De vader heeft verweer gevoerd tegen het verzochte. Daartoe heeft de vader aangevoerd dat hij zich ernstige zorgen maakt over de veiligheid van [minderjarige01] in de thuissituatie bij de moeder. [minderjarige01] heeft namelijk herhaaldelijk zorgelijke uitspraken gedaan over de thuissituatie bij de moeder. Zowel [minderjarige01] als de vader worden echter niet serieus genomen. De vader meent dat een ondertoezichtstelling noodzakelijk is om zicht te houden op [minderjarige01] zolang hij bij de moeder verblijft. De vader herkent zich niet in het door de gecertificeerde instelling geschetste beeld dat hij niet wil meewerken. De vader heeft meermaals geprobeerd met de gecertificeerde instelling in gesprek te gaan en hij kan dat ook aantonen. Bij de aanmelding bij Family Supporters is het gezinsplan als uitgangspunt genomen. In het gezinsplan staat echter onjuiste informatie over de vader, waardoor er een onjuist beeld over hem ontstaat. Voor het verloop van het traject is het belangrijk dat de hulpverleners op de hoogte zijn van de juiste gegevens. De vader heeft hier melding van gemaakt en getracht in gesprek te komen, maar dit is niet gelukt. Het klopt dan ook niet dat het traject bij Family Supporters door zijn toedoen niet van de grond is gekomen. De vader handelt enkel in het belang van [minderjarige01] en vindt het belangrijk dat [minderjarige01] zijn verhaal tegen iemand kan vertellen. De vader heeft daarnaast in zijn verweer verzocht om de schriftelijke aanwijzingen die aan hem zijn gericht in te trekken, de hoofdverblijfplaats en zorgregeling te wijzigen en verzoeken gedaan ten aanzien van de kosten van [minderjarige01] .

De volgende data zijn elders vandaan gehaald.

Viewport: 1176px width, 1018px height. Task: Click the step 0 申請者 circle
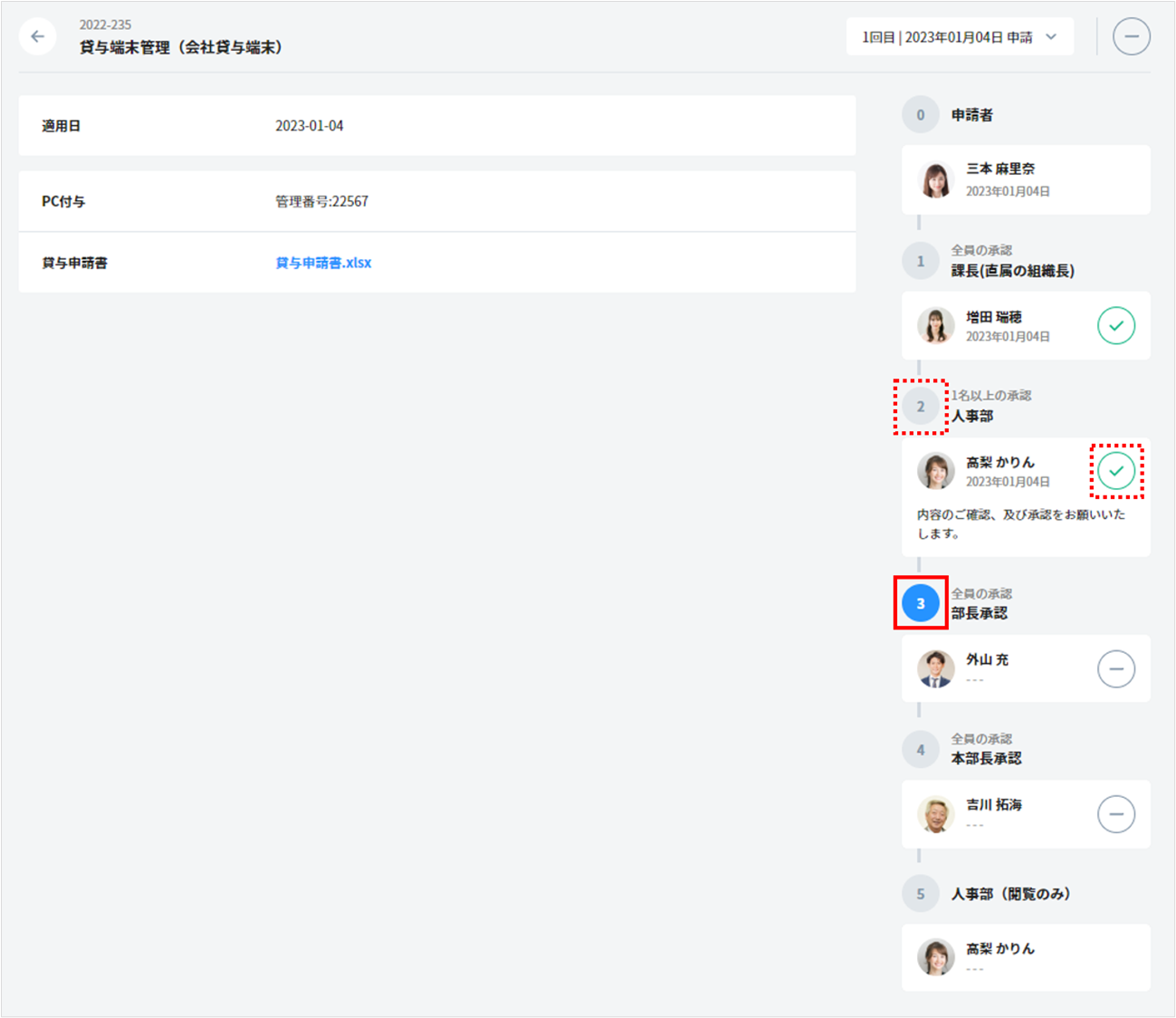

De moeder heeft zich niet uitdrukkelijk uitgelaten over het verzoek. Hoewel de moeder niet tegen een voortzetting van de ondertoezichtstelling is, vreest zij dat de ondertoezichtstelling geen positieve verandering voor [minderjarige01] teweeg zal brengen. De afgelopen drie jaar is door de houding van de vader geen enkel doel van de ondertoezichtstelling behaald. [minderjarige01] staat inmiddels niet meer open voor individuele hulpverlening. Hoewel de moeder zich altijd bereidwillig en meewerkend heeft opgesteld en dit ook zal blijven doen, levert de ondertoezichtstelling haar wel veel spanning op zonder dat het resultaten geeft.

Beoordeling

De kinderrechter kan in overeenstemming met artikel 1:261, eerste lid van het Burgerlijk Wetboek, de ondertoezichtstelling opheffen wanneer de gronden voor de ondertoezichtstelling niet langer zijn vervuld.

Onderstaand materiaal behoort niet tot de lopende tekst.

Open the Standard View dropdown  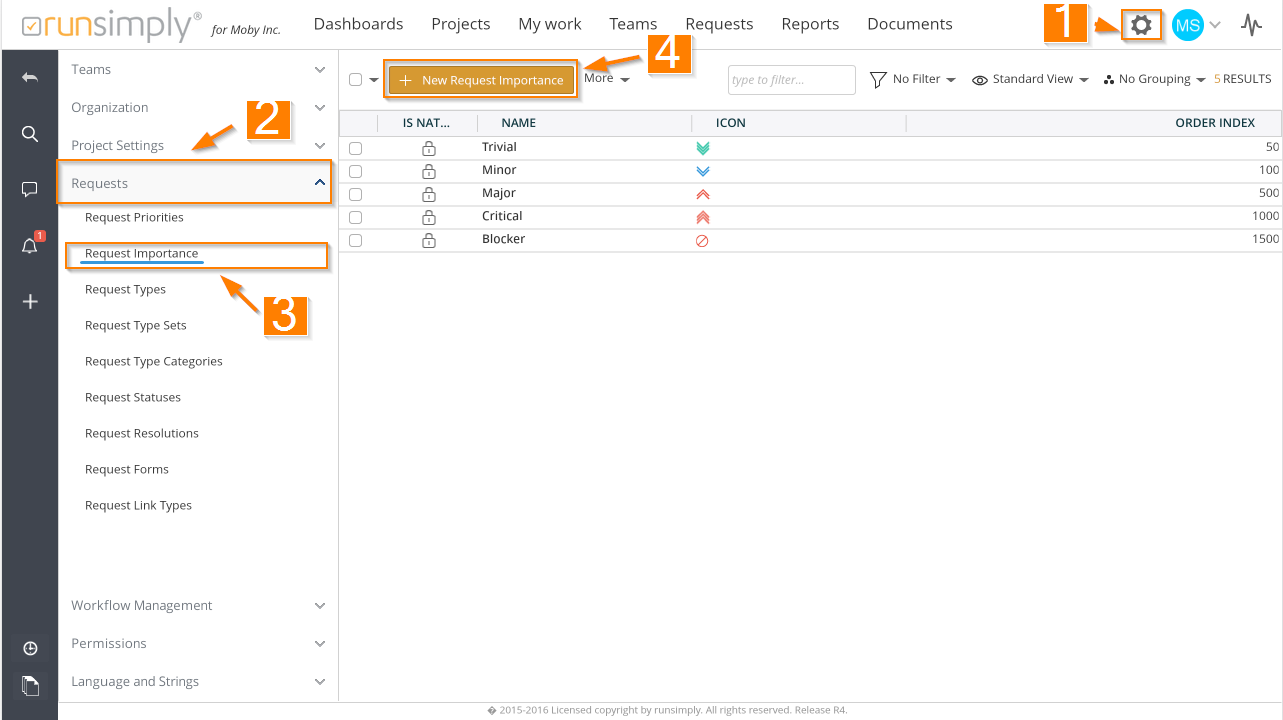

Bij beschikking van 23 juli 2020 is [minderjarige01] onder toezicht gesteld omdat hij ernstig in zijn ontwikkeling werd bedreigd door de spanningsvolle situatie tussen de ouders en de onrust die daarmee gepaard ging. De gecertificeerde instelling heeft reeds op 1 april 2022 verzocht om opheffing van de ondertoezichtstelling, omdat moeilijkheden werden ervaren in de uitvoering van de ondertoezichtstelling. De kinderrechter in deze rechtbank heeft bij beschikking van 4 mei 2022 bepaald dat nog altijd werd voldaan aan het wettelijke criterium genoemd in artikel 1:255 eerste lid van het Burgerlijk Wetboek. Daartoe overwoog de kinderrechter dat de betrokkenheid van een jeugdbeschermer nog steeds geboden was om individuele hulpverlening in te zetten voor [minderjarige01] en te blijven inzetten op de onderlinge verstandhouding tussen de ouders. De ondertoezichtstelling is laatstelijk verlengd bij beschikking van 14 juli 2022. Daarbij oordeelde de kinderrechter dat de situatie waarin [minderjarige01] opgroeit niet is veranderd en de ontwikkelingsbedreigingen onverminderd aanwezig zijn.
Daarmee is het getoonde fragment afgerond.